The pressure-sensitive adhesive according to claim 8, wherein the solid content concentration is 80% by mass or more, and the viscosity at 25 ° C. after standing at 25 ° C. for 3 hours immediately after preparation is 5000 mPa · s or less.
The pressure-sensitive adhesive according to claim 8 or 9, further comprising a plasticizer.
The pressure-sensitive adhesive according to any one of claims 8 to 10, further comprising a β-diketone compound.
The adhesive according to any one of claims 8 to 11, further comprising an antistatic agent.
The adhesion according to any one of claims 8 to 12, further comprising one or more antioxidants selected from the group consisting of antioxidants, hydrolysis resistant agents, UV absorbers, and light stabilizers. Agent.

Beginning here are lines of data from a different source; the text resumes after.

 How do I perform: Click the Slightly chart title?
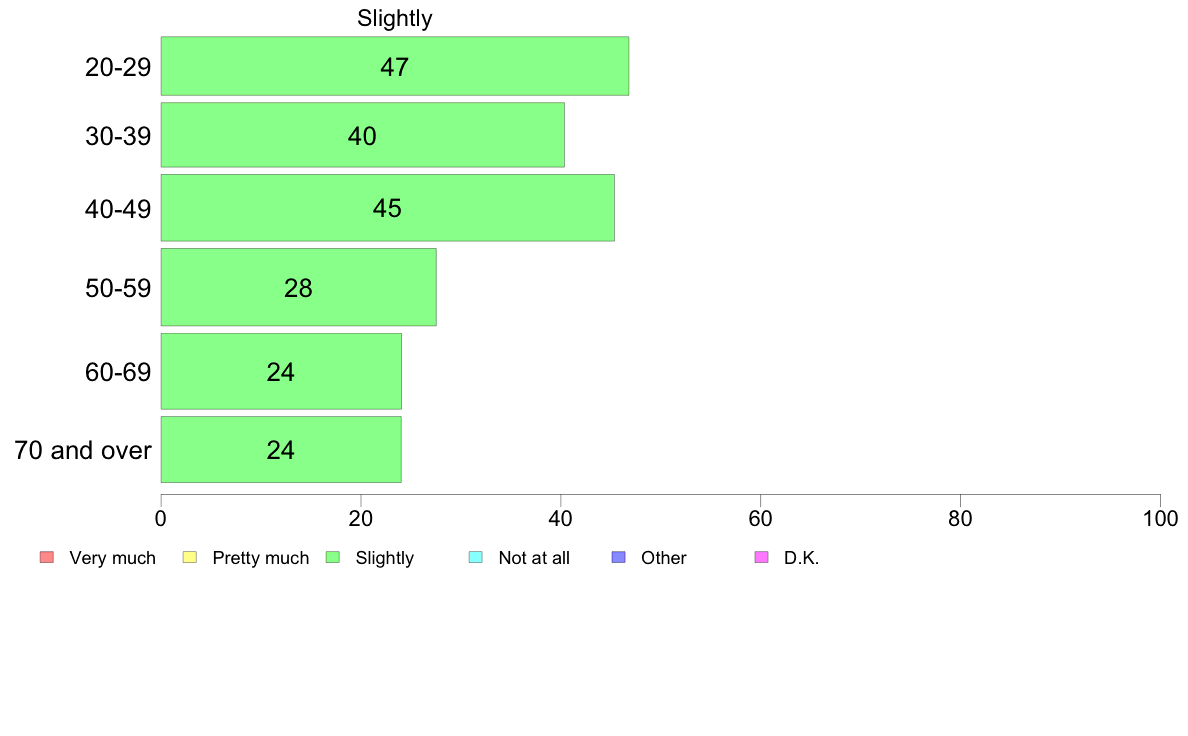pos(395,18)
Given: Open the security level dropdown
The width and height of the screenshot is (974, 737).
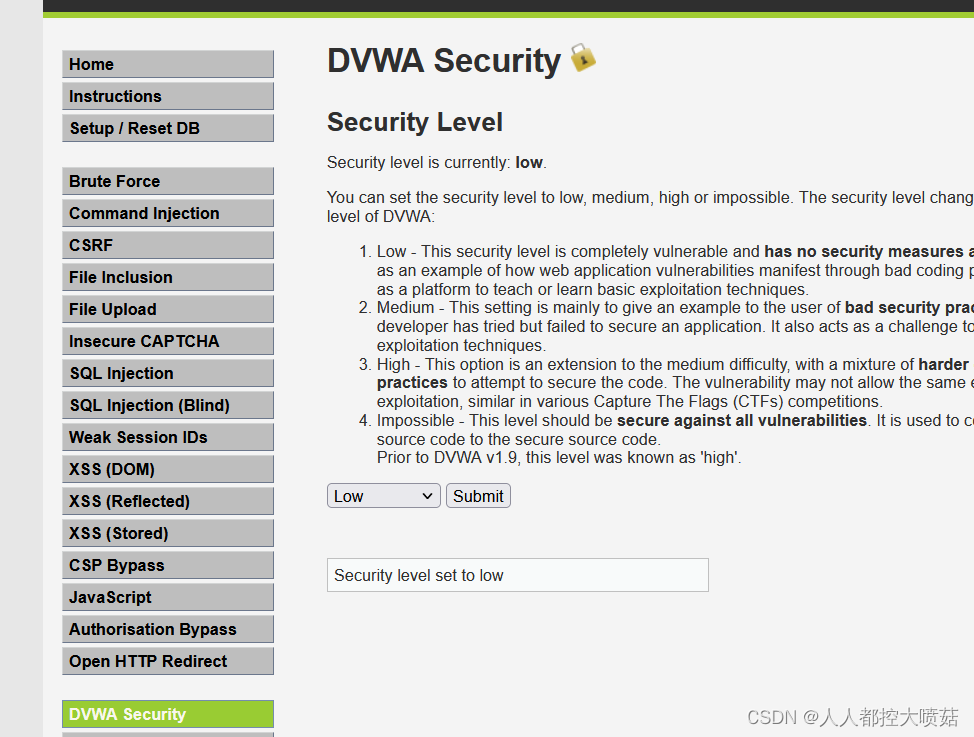Looking at the screenshot, I should click(383, 495).
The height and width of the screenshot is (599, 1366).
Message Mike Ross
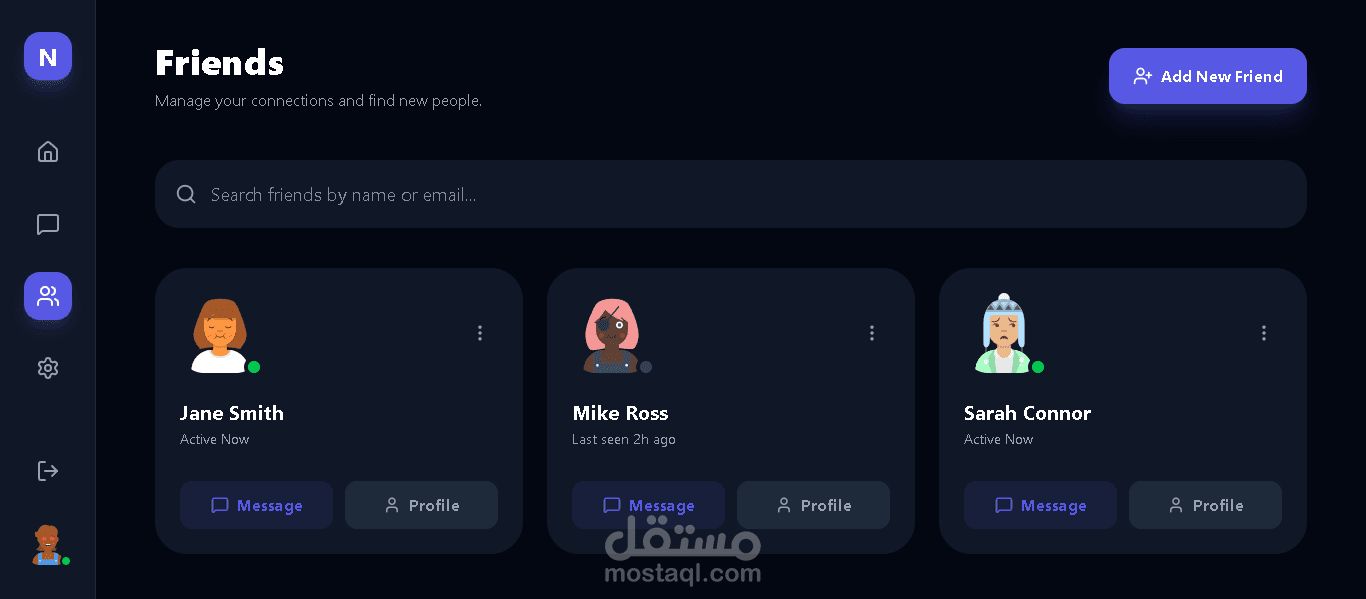pos(648,505)
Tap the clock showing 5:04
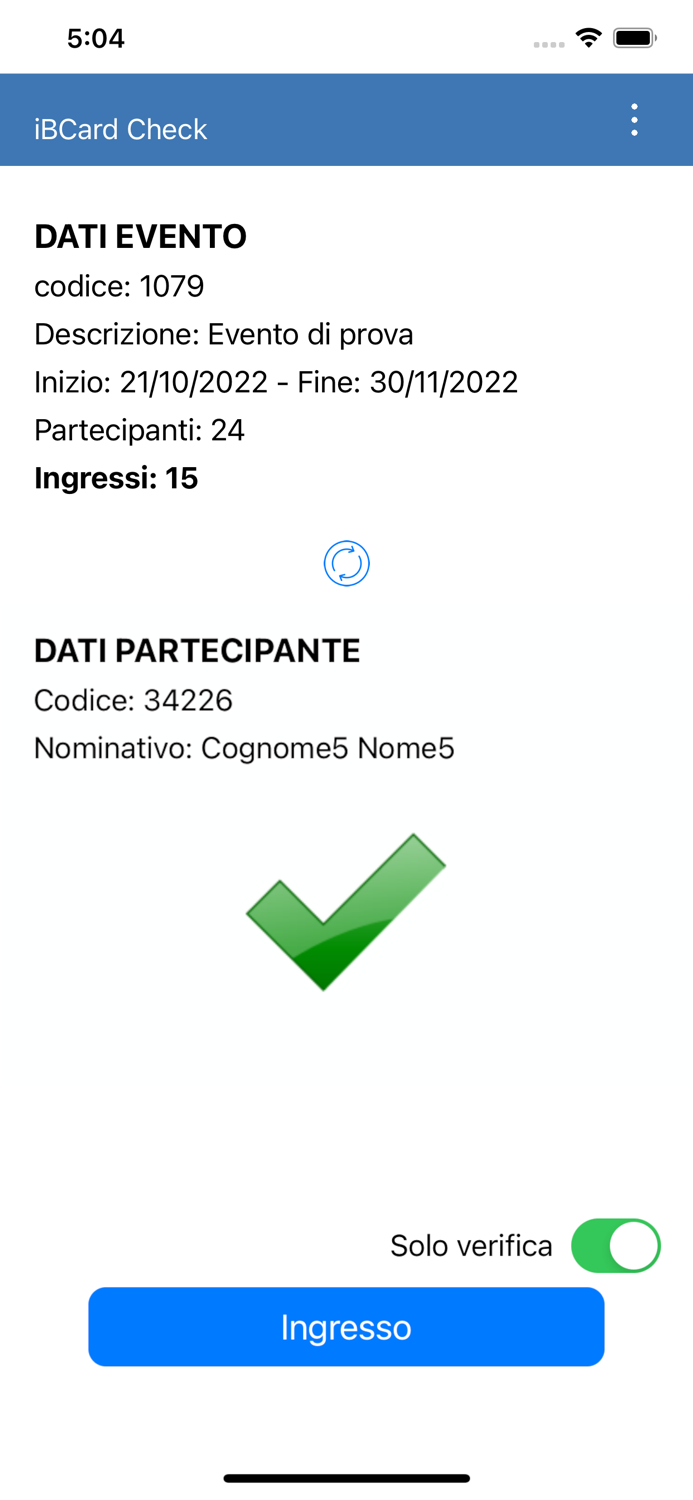Viewport: 693px width, 1500px height. tap(96, 37)
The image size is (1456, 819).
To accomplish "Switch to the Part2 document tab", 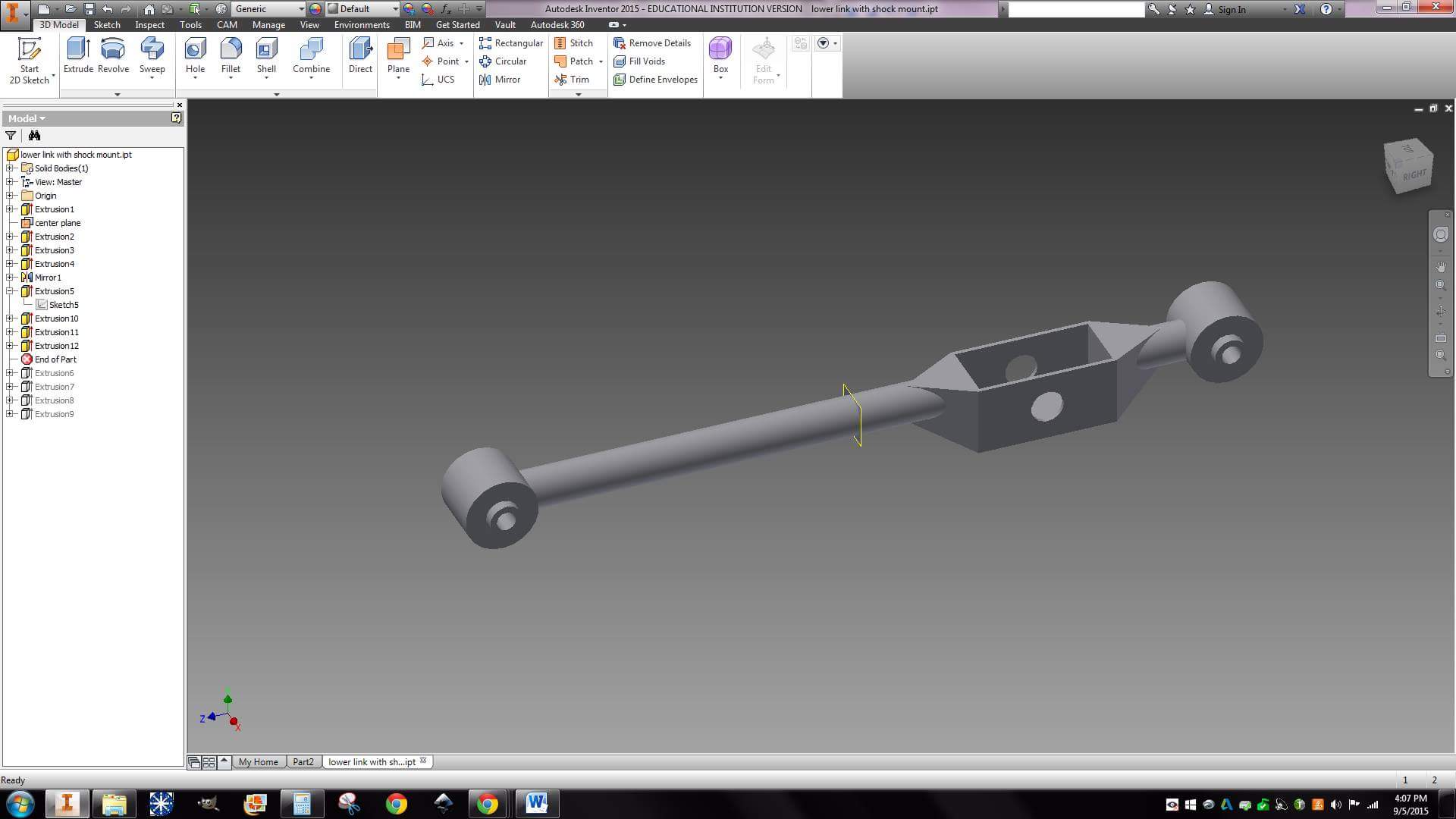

An adhesive sheet containing a base material sheet and an adhesive layer made of a cured product of the adhesive according to any one of claims 8 to 13.
One or more polyols (HA) having a number average molecular weight of 1000 or more and one or more polyisocyanates (N) are reacted at an excess ratio of isocyanate groups to produce an isocyanate group-terminated urethane prepolymer (UPN). Process and
A step of reacting the obtained isocyanate group-terminated urethane prepolymer (UPN) with one or more active hydrogen group-containing compounds (HB) having a plurality of active hydrogen groups in one molecule having a number average molecular weight of less than 1000. Have,
The method for producing a hydroxyl-terminated urethane prepolymer-containing solution according to claim 2.
A step of mixing at least the hydroxyl-terminated urethane prepolymer-containing solution and the polyfunctional isocyanate compound (I) to prepare a pressure-sensitive adhesive having a solid content concentration of 80% by mass or more.
A step of coating the pressure-sensitive adhesive on the base material sheet to form a coating layer, and
It has a step of drying the coating layer.
The method for producing an adhesive sheet according to claim 14, wherein the pressure-sensitive adhesive at the time of coating has a viscosity of 5000 mPa · s or less at 25 ° C.